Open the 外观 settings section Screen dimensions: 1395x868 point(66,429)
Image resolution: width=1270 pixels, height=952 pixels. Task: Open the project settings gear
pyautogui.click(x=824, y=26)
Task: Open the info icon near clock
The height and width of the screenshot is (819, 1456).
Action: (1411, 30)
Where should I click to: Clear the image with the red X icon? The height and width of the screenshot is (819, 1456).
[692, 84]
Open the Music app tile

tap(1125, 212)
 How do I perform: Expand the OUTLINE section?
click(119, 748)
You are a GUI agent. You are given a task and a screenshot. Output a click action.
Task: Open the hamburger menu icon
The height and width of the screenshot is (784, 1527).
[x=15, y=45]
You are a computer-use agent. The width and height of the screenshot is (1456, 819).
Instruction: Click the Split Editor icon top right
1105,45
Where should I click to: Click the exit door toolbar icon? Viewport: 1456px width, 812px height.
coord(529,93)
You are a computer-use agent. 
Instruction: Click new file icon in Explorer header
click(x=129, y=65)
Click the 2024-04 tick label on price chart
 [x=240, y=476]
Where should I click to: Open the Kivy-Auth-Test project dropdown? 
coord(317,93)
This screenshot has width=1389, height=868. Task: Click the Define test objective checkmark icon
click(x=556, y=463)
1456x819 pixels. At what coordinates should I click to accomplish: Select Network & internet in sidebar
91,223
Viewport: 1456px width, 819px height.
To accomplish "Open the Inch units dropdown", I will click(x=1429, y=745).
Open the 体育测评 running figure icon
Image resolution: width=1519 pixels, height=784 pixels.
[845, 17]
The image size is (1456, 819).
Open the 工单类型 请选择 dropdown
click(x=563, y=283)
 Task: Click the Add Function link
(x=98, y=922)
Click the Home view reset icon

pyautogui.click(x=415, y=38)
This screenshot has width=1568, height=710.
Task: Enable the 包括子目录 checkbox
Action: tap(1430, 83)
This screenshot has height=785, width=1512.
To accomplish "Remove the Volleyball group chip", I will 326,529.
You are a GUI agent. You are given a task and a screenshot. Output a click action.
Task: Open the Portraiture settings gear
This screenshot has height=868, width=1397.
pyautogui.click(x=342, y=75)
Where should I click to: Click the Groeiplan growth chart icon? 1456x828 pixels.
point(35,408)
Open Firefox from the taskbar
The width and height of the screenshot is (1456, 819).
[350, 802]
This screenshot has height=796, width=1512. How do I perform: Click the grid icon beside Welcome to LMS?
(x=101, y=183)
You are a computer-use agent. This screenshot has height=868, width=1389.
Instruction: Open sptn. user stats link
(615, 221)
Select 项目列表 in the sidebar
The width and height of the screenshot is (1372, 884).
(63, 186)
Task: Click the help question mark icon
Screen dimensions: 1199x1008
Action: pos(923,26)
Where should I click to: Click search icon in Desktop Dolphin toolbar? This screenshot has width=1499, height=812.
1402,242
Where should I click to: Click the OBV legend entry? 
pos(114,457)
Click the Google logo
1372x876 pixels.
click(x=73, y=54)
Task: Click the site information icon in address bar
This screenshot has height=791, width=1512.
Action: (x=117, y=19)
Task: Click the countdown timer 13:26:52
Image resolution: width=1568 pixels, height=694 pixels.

****************

Problem description:
Each line of the data must be retyped exactly as written.

Solution to the exercise:
Open the 外观 settings section Screen dimensions: 1395x868 point(66,429)
Image resolution: width=1270 pixels, height=952 pixels. Task: Open the project settings gear
pyautogui.click(x=824, y=26)
Task: Open the info icon near clock
The height and width of the screenshot is (819, 1456).
Action: (1411, 30)
Where should I click to: Clear the image with the red X icon? The height and width of the screenshot is (819, 1456).
[692, 84]
Open the Music app tile

tap(1125, 212)
 How do I perform: Expand the OUTLINE section?
click(119, 748)
You are a GUI agent. You are given a task and a screenshot. Output a click action.
Task: Open the hamburger menu icon
The height and width of the screenshot is (784, 1527).
[x=15, y=45]
You are a computer-use agent. The width and height of the screenshot is (1456, 819).
Instruction: Click the Split Editor icon top right
1105,45
Where should I click to: Click the exit door toolbar icon? Viewport: 1456px width, 812px height.
coord(529,93)
You are a computer-use agent. 
Instruction: Click new file icon in Explorer header
click(x=129, y=65)
Click the 2024-04 tick label on price chart
 [x=240, y=476]
Where should I click to: Open the Kivy-Auth-Test project dropdown? 
coord(317,93)
This screenshot has width=1389, height=868. Task: Click the Define test objective checkmark icon
click(x=556, y=463)
1456x819 pixels. At what coordinates should I click to accomplish: Select Network & internet in sidebar
91,223
Viewport: 1456px width, 819px height.
To accomplish "Open the Inch units dropdown", I will click(x=1429, y=745).
Open the 体育测评 running figure icon
Image resolution: width=1519 pixels, height=784 pixels.
[845, 17]
The image size is (1456, 819).
Open the 工单类型 请选择 dropdown
click(x=563, y=283)
 Task: Click the Add Function link
(x=98, y=922)
Click the Home view reset icon

pyautogui.click(x=415, y=38)
This screenshot has width=1568, height=710.
Task: Enable the 包括子目录 checkbox
Action: tap(1430, 83)
This screenshot has height=785, width=1512.
To accomplish "Remove the Volleyball group chip", I will 326,529.
You are a GUI agent. You are given a task and a screenshot. Output a click action.
Task: Open the Portraiture settings gear
This screenshot has height=868, width=1397.
pyautogui.click(x=342, y=75)
Where should I click to: Click the Groeiplan growth chart icon? 1456x828 pixels.
point(35,408)
Open Firefox from the taskbar
The width and height of the screenshot is (1456, 819).
[350, 802]
This screenshot has height=796, width=1512. How do I perform: Click the grid icon beside Welcome to LMS?
(x=101, y=183)
You are a computer-use agent. This screenshot has height=868, width=1389.
Instruction: Open sptn. user stats link
(615, 221)
Select 项目列表 in the sidebar
The width and height of the screenshot is (1372, 884).
(63, 186)
Task: Click the help question mark icon
Screen dimensions: 1199x1008
Action: pos(923,26)
Where should I click to: Click search icon in Desktop Dolphin toolbar? This screenshot has width=1499, height=812.
1402,242
Where should I click to: Click the OBV legend entry? 
pos(114,457)
Click the Google logo
1372x876 pixels.
click(x=73, y=54)
Task: Click the site information icon in address bar
This screenshot has height=791, width=1512.
Action: (x=117, y=19)
Task: Click the countdown timer 13:26:52
Image resolution: width=1568 pixels, height=694 pixels.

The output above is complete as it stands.